In Ukraine, a village (село, /uk/) is considered the lowest administrative unit. Villages are under the jurisdiction of a hromada administration.

== Description ==
There is another smaller type of rural settlement which is designated in Ukrainian as a selyshche (селище). This type of community is often referred to in English as a "settlement". In the new law about populated places in Ukraine the term "selyshche", has a specific meaning. In the past the word "selyshche" was more ambiguous and there were distinction between rural selyshche and selyshche miskoho typu (urban-type settlement), abbreviated smt in Ukrainian. There we also dacha, fisherman, etc. selyshches

The khutir (хутір) and stanytsia (станиця) are not part of the administrative division any longer, primarily due to collectivization. Khutirs were very small rural localities consisting of just few housing units and were sort of individual farms. They became really popular during the Stolypin reform in the early 20th century. During the collectivization, however, residents of such settlements were usually declared to be kulaks and had all their property confiscated and distributed to others (nationalized) without any compensation.

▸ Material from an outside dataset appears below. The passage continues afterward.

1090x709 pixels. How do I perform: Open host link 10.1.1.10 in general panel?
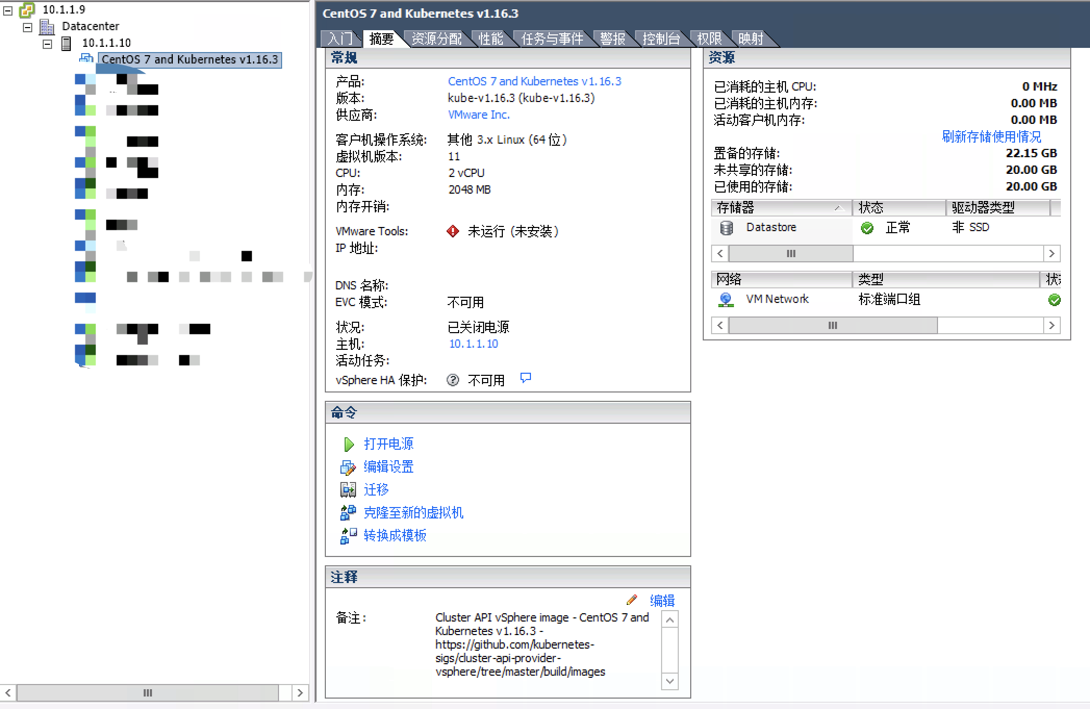[x=473, y=344]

The stanitsa likewise has not survived as an administrative term. The stanitsa was a type of a collective community that could include one or more settlements such as villages, khutirs, and others. Today, stanitsa-type formations have only survived in Kuban (Russian Federation) where Ukrainians were resettled during the time of the Russian Empire.

According to the 2001 Ukrainian census, there were many thousands of villages across Ukraine. Currently, villages are one of the smallest and most basic type of populated place in Ukraine, with the designation reserved by the Verkhovna Rada, the country's parliament, for settlements with populations of less than 5,000 people.